Plusieurs foyers de nématode du pin, un ver ravageur des résineux, ont été détectés dans les Landes et les Pyrénées-Atlantique, étendant la zone de surveillance à plusieurs dizaines de milliers d'hectares de forêt dans ces départements, a-t-on appris vendredi auprès des autorités.
Selon la préfecture de région, ce ver translucide de moins d'un millimètre, capable de détruire une forêt entière quand il se propage, a été détecté fin août à Orthevielle (sud des Landes) et dans quatre communes de l'est des Pyrénées-Atlantique (Lescar, Lons, Artix et Mourenx), toutes situées hors de l'immense massif forestier des Landes de Gascogne.
Depuis la détection d'un premier cas dans les Landes, à Seignosse, à l'extrémité sud du massif en novembre 2025, une course contre la montre s'est engagée pour parvenir à éradiquer ce petit organisme, via l'abattage des pins dans une "zone infestée" de 500 mètres autour des conifères contaminés et en retirant les arbres morts d'une zone tampon de 20 kilomètres.
Les deux zones tampons s'étendent désormais sur près de 400.000 hectares, au sein desquelles la surface forestière surveillée totalise plusieurs dizaines de milliers d'hectares, a précisé à l'AFP la Direction Régionale de l'Alimentation, de l'Agriculture et de la Forêt.
Sur 8.600 échantillons de pins prélevés autour du foyer initial de Seignosse, 11 ont été déclarés positifs à la contamination par ce vers, indique la Draaf dans son dernier bulletin d'informations.
Une serre confinée au sein d'une plateforme de l'Inrae consacrée à la recherche contre les ravageurs, dont le nématode du pin, a été inaugurée cette semaine dans la banlieue de Bordeaux.
Classé "organisme de quarantaine prioritaire" par la législation européenne, le nématode du pin est considéré par les autorités comme "une menace sanitaire majeure" pour les forêts de résineux.
Aussi appelé "Bursaphelenchus xylophilus", il a déjà sévi en Asie puis au Portugal et en Espagne.
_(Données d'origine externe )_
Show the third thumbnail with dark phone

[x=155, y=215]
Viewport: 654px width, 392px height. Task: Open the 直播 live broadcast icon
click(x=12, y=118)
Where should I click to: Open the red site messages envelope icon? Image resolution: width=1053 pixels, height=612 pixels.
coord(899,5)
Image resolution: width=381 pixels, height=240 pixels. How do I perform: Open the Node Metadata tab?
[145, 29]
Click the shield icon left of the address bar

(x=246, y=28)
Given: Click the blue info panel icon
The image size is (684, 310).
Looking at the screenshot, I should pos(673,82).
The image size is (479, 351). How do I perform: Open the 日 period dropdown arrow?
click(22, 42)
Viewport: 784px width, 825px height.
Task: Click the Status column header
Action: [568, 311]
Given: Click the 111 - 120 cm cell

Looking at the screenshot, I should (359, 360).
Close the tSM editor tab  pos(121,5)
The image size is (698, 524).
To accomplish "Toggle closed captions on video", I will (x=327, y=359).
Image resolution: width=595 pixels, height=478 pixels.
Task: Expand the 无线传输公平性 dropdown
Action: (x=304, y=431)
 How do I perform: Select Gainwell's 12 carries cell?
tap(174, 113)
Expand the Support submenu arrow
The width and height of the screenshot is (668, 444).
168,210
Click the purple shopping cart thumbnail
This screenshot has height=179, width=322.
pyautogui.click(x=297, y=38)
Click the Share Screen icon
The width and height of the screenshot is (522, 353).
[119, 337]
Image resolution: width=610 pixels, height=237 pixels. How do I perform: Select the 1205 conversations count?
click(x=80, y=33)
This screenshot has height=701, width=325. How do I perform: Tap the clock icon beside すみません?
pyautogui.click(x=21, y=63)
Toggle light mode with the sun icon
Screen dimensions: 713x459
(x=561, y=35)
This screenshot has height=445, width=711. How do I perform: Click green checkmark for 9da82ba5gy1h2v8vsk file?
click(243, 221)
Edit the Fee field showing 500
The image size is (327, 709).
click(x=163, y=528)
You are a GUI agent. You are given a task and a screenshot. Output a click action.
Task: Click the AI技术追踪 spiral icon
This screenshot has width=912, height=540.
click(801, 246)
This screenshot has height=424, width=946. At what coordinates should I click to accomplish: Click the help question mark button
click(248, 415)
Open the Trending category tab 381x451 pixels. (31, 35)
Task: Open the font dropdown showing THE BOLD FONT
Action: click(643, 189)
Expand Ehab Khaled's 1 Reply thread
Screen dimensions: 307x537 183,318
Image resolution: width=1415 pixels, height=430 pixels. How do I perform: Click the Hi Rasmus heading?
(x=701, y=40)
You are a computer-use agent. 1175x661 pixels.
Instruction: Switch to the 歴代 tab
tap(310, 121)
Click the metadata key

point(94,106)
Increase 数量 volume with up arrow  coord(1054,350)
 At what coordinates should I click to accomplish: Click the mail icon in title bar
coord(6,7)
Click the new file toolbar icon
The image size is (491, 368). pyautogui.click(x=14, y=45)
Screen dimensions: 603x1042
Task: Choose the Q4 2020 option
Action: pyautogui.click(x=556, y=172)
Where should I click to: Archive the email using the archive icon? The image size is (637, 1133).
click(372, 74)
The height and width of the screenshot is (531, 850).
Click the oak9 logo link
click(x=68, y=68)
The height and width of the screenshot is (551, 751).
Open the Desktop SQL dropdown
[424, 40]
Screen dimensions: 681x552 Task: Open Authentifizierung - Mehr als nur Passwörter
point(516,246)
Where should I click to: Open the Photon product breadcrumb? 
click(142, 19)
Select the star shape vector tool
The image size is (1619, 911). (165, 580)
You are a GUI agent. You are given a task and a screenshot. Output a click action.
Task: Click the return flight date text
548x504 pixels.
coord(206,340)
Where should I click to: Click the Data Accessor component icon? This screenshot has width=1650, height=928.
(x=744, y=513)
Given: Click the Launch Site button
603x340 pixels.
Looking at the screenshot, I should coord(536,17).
Il se transmet par un insecte vecteur de type coléoptère. Sa prolifération bloque la circulation de la sève, conduisant à une mort rapide des arbres infestés.
Selon le ministère de l'Agriculture, la présence du nématode du pin a également été détectée en juillet à plusieurs centaines de kilomètres de là, près d'Orléans.
Le massif des Landes de Gascogne, qui recouvre plus d'un million d'hectares dans les départements des Landes, de la Gironde et du Lot-et-Garonne, est composé à 75% de pins maritimes, dont dépend l'essentiel de l'industrie sylvicole.